§ THE REQUEST:
Echo the lines starting at the line containing "The image size is (831, 328)." and ending at the last line, both included. Leave the pictures out of your answer.

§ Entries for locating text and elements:
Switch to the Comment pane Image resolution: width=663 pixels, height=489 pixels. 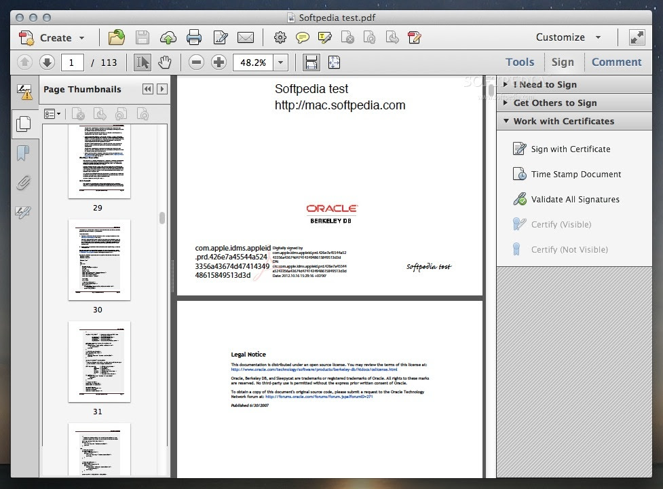click(616, 62)
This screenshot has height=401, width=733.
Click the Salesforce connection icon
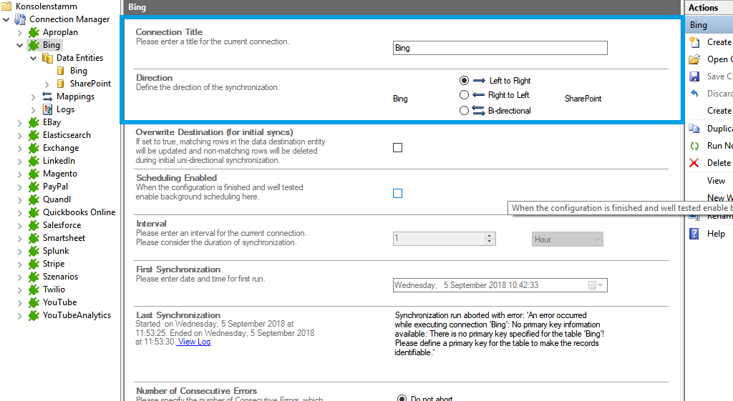[34, 225]
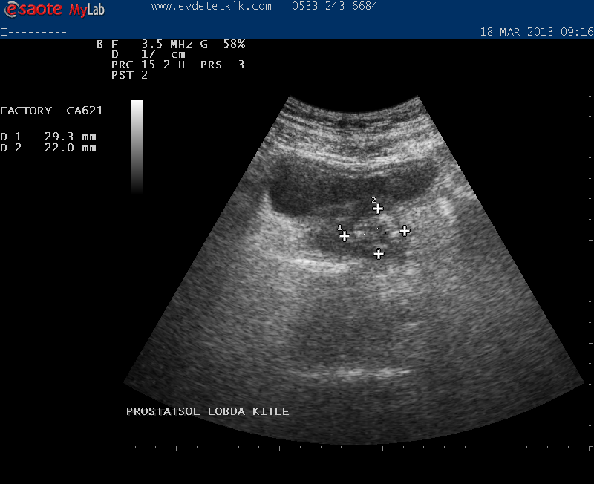Click the phone number 0533 243 6684

pyautogui.click(x=334, y=6)
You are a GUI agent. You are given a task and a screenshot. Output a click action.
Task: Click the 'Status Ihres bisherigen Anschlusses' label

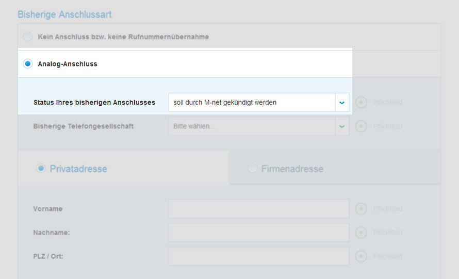(94, 103)
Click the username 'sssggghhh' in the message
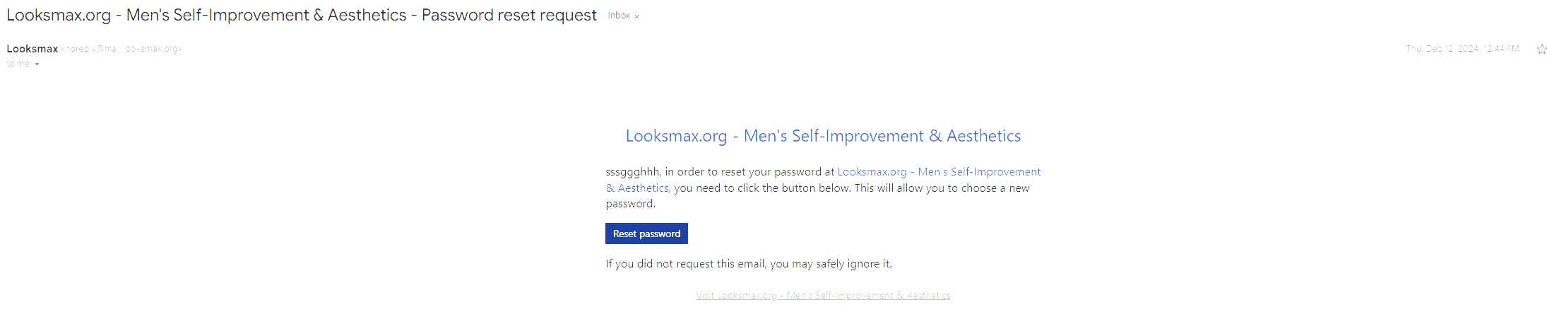Viewport: 1547px width, 317px height. pyautogui.click(x=632, y=172)
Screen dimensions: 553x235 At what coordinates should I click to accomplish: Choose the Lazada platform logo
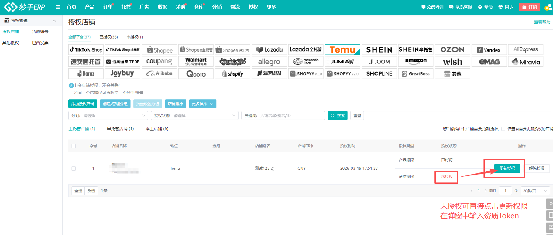pyautogui.click(x=269, y=49)
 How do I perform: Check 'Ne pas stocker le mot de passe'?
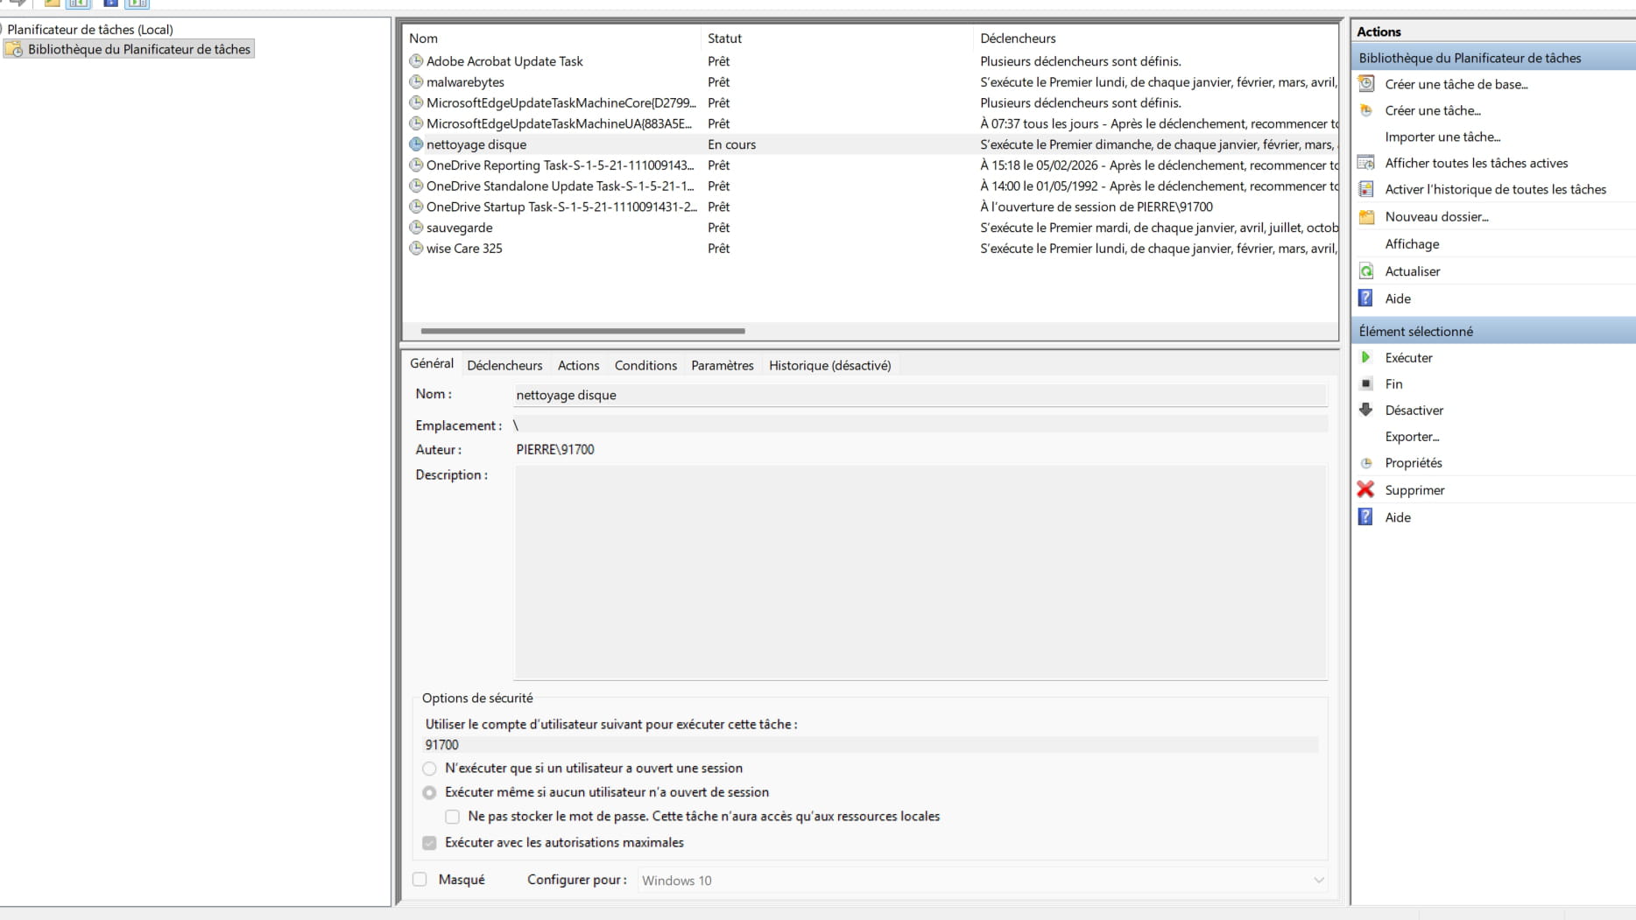[452, 817]
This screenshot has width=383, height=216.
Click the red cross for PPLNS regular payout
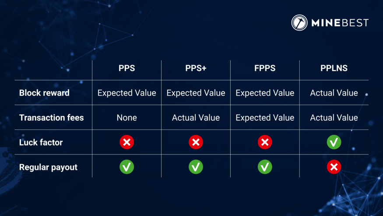[334, 167]
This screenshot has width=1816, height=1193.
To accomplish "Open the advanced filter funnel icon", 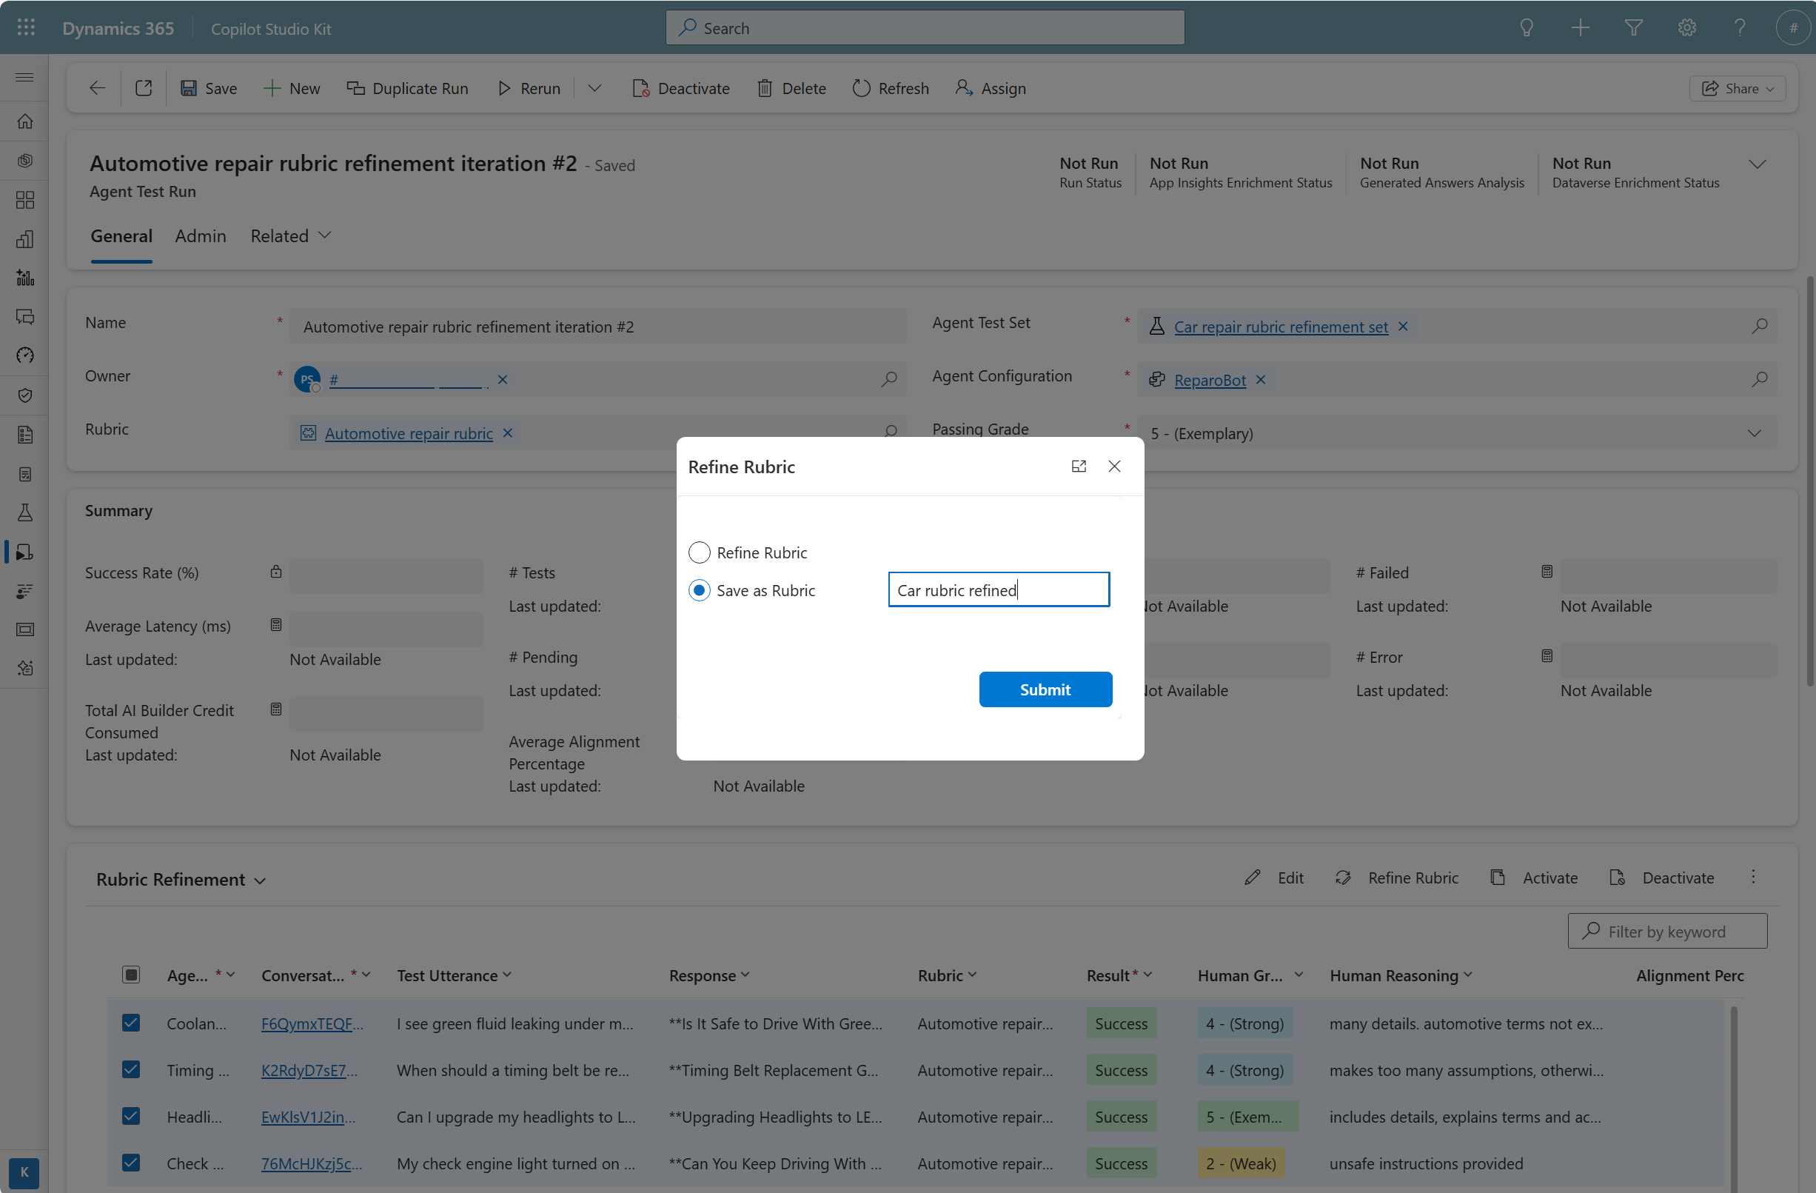I will [x=1633, y=27].
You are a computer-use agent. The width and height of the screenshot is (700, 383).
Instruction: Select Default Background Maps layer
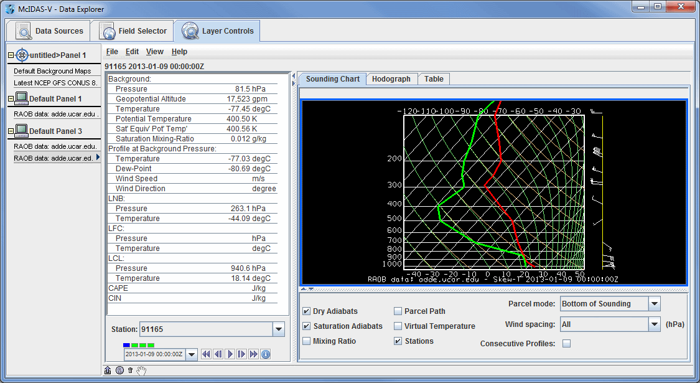coord(52,71)
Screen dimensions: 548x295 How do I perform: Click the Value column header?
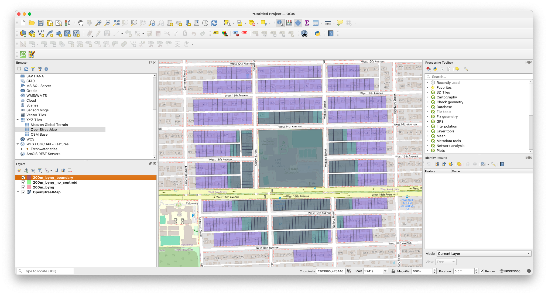(x=456, y=171)
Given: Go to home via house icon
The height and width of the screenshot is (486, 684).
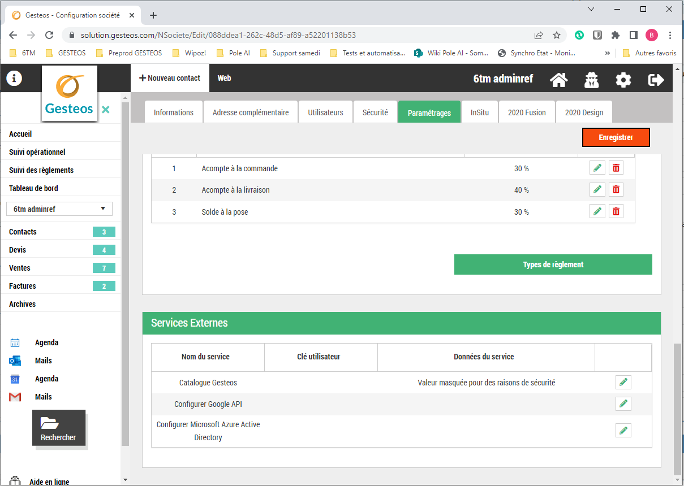Looking at the screenshot, I should pyautogui.click(x=558, y=80).
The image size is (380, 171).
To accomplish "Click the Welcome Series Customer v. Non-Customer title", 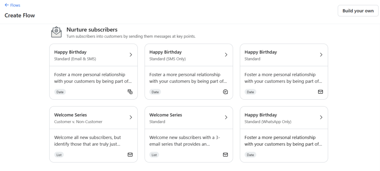I will pyautogui.click(x=71, y=115).
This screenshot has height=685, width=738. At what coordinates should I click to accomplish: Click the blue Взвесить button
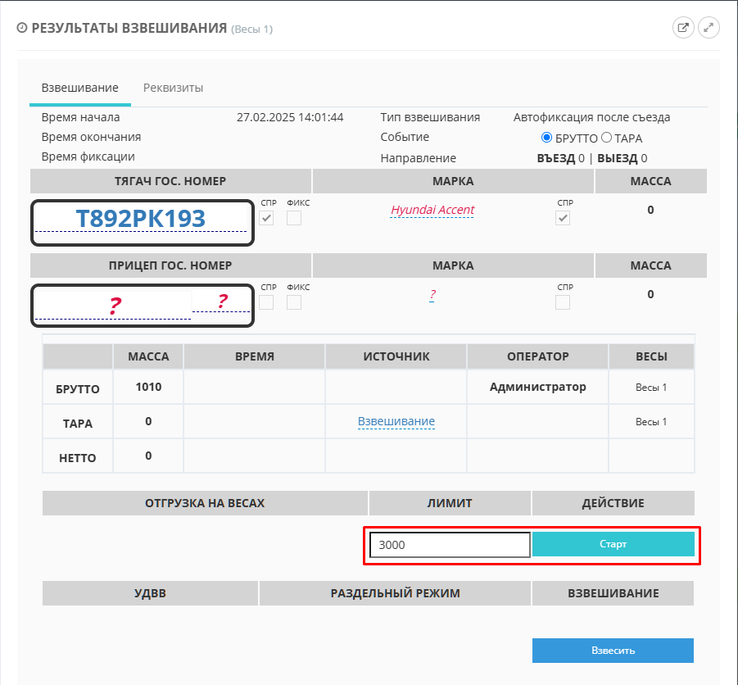[x=613, y=651]
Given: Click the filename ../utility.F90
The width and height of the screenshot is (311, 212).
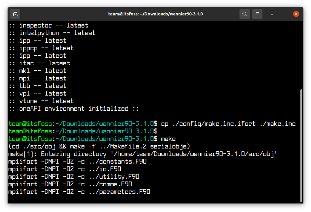Looking at the screenshot, I should (x=114, y=176).
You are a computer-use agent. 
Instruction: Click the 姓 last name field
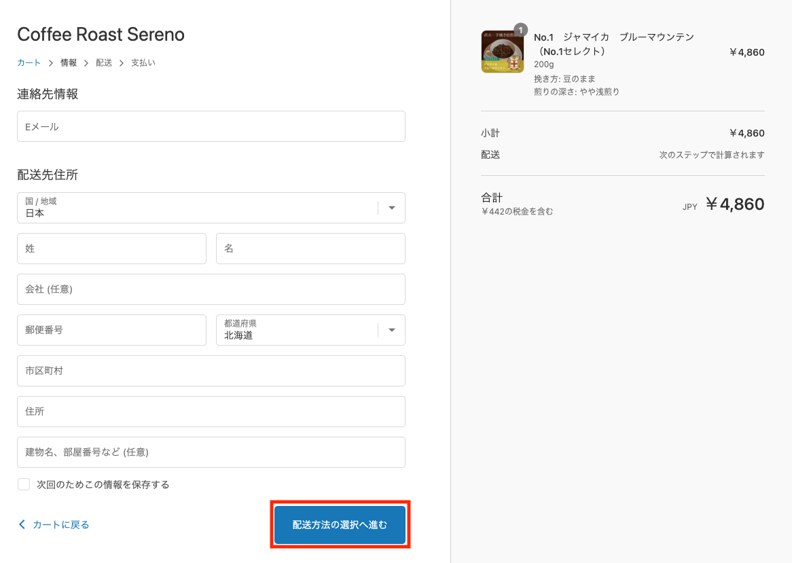pos(111,249)
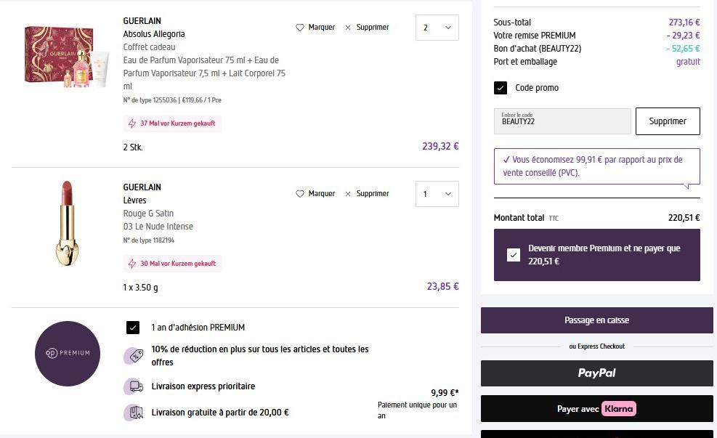717x438 pixels.
Task: Proceed with Passage en caisse button
Action: [x=596, y=320]
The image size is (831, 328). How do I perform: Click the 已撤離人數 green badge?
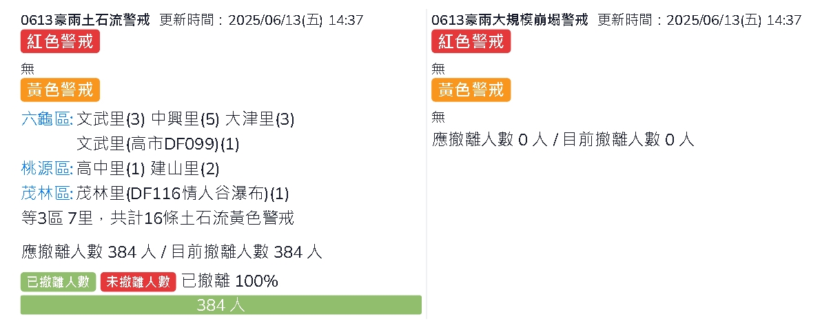[x=59, y=281]
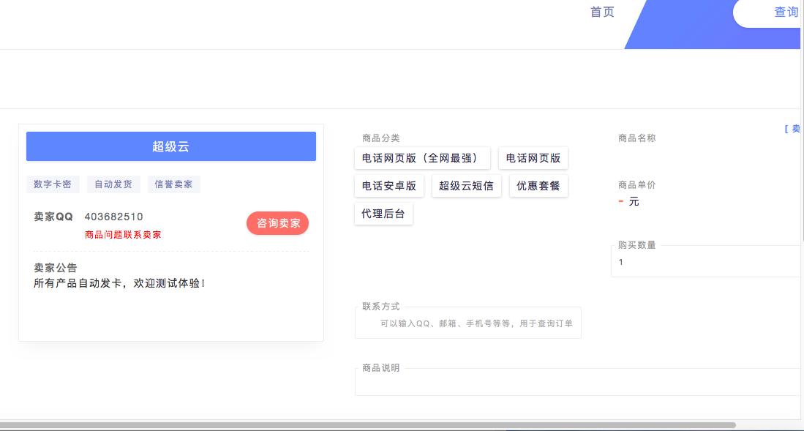This screenshot has width=804, height=431.
Task: Open the 首页 navigation link
Action: (602, 12)
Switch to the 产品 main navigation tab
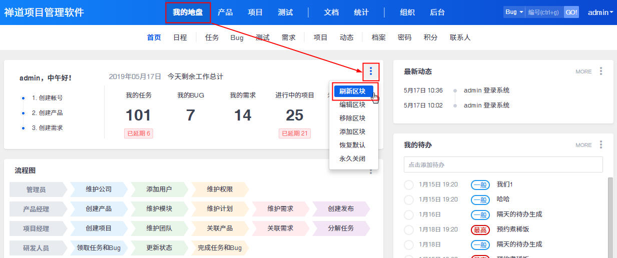617x258 pixels. coord(225,13)
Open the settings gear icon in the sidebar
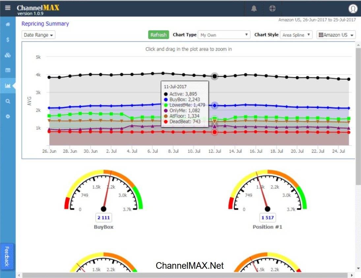This screenshot has height=278, width=361. 8,116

§ ANSWER TO THE PROBLEM:
The image size is (831, 328). How do I perform: Click the 已撤離人數 green badge?
[x=59, y=281]
This screenshot has width=804, height=431.
Task: Open the 首页 navigation link
Action: (602, 12)
Switch to the 产品 main navigation tab
617x258 pixels. coord(225,13)
Open the settings gear icon in the sidebar
This screenshot has height=278, width=361. 8,116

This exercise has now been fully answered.